Akuter Handlungsbedarf besteht bei der ODR-Verordnung, da diese unmittelbar wie ein nationales Gesetz gilt. Maßgeblicher Zeitpunkt hierfür: 09.01.2016.

Das Verbraucherstreitbeilegungsgesetz wird erst im Februar 2016 in Kraft treten, aber dann auch erst ab dem 01.01.2017 anzuwenden sein. Außerdem: Im Gegensatz zur ODR-Verordnung sind viele Pflichten aus dem Verbraucherstreitbeilegungsgesetz freiwillig.

Die Anforderungen aus der ODR-Verordnung:

Die ODR-Verordnung verpflichtet die EU, eine interaktive Onlineplattform zu schaffen, auf der entweder Verbraucher oder Unternehmer gegen ihren jeweiligen Vertragspartner aus einem Online-Kaufvertrag oder Online-Dienstleistungsvertrag eine Beschwerde hat, diese über diese Online-Plattform abzuwickeln.

Diese Abwicklung ersetzt kein gerichtliches Verfahren; wer also diesen Streitbeilegungsversuch nicht unternehmen möchte, kann auch wie gewohnt vor einem Gericht klagen. Erleichtert sollen dadurch vornehmlich grenzüberschreitende Streitigkeiten.

Diese Plattform heißt OS-Plattform = Online-Streitbeilegungsplattform.
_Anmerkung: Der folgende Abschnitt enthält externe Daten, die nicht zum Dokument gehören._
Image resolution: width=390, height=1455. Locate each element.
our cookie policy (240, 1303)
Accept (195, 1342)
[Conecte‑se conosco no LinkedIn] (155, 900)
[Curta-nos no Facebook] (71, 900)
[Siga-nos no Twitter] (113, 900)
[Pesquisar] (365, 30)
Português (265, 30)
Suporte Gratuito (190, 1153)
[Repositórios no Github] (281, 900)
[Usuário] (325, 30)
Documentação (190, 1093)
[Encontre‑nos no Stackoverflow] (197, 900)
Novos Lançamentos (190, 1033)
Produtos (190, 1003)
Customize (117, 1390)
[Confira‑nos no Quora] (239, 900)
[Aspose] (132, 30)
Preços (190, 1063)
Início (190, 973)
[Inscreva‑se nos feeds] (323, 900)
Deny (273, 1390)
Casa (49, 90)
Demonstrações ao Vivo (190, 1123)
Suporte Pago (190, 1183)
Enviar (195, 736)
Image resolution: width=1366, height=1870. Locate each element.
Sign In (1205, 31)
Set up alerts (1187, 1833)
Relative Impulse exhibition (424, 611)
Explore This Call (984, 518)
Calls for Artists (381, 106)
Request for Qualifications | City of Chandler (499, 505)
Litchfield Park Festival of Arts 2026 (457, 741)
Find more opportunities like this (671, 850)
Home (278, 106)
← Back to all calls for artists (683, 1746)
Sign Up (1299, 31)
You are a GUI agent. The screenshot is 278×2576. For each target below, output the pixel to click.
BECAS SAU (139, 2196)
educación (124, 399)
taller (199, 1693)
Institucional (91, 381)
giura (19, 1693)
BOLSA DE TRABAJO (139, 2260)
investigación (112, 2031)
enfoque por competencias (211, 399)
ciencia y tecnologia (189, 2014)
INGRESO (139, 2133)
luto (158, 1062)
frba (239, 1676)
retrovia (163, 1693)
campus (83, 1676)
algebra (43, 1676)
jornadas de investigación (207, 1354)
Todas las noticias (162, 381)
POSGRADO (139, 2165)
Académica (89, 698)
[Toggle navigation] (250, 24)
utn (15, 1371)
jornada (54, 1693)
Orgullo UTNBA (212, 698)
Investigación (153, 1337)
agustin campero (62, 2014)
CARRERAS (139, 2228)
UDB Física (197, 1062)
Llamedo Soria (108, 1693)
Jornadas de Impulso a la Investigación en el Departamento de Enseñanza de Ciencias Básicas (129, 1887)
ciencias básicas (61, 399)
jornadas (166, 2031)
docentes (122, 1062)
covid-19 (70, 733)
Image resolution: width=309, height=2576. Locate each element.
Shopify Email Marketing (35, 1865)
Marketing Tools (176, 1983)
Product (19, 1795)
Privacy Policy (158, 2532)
Artikel 14 der ODR-Verordnung richtet sich direkt an Unternehmer mit Sitz in der EU:

Wer

  • Unternehmer mit Sitz in der EU ist,
  • eine Webseite hat,
  • mit Verbrauchern Online-Kaufverträge und/oder Online-Dienstleistungsverträge schließt,

der muss ab dem 09.01.2016 auf seiner Webseite an für Verbraucher leicht zugänglicher Stelle

  • einen Link zur OS-Plattform einstellen,

und

  • seine E-Mail-Adresse angeben.

Das Problem:

Aktuell gibt es zwar diesen Link, aber die Plattform funktioniert noch nicht: Die Plattform soll erst ab 15.02.2016 nutzbar sein.

Der Link: http://ec.europa.eu/consumers/odr/

Das Risiko:

Wie üblich bei neuen Vorgaben im Online-Bereich steht eine Abmahnwelle zu befürchten: Wer den Link und seine Mailadresse nicht ordnungsgemäß nennt, dem droht eine kostenpflichtige Abmahnung.

Vorsichtshalber sollte man also bereits an „leicht zugänglicher Stelle“ darauf hinweisen den Link veröffentlichen (zusammen mit einer Mailadresse). Man sollte aber beobachten, ob/dass dieser Link ggf. irgendwann auf eine deutschsprachige OS-Plattform-Seite verweisen sollte; aktuell (10.01.2016) gibt es noch keinen Link auf eine deutschsprachige Seite.

Als eine „leicht zugängliche Stelle“ empfehle ich eine eigene Unterseite, die ähnlich wie „Impressum“ und „Datenschutzhinweise“ von jeder Seite aus direkt erreichbar ist.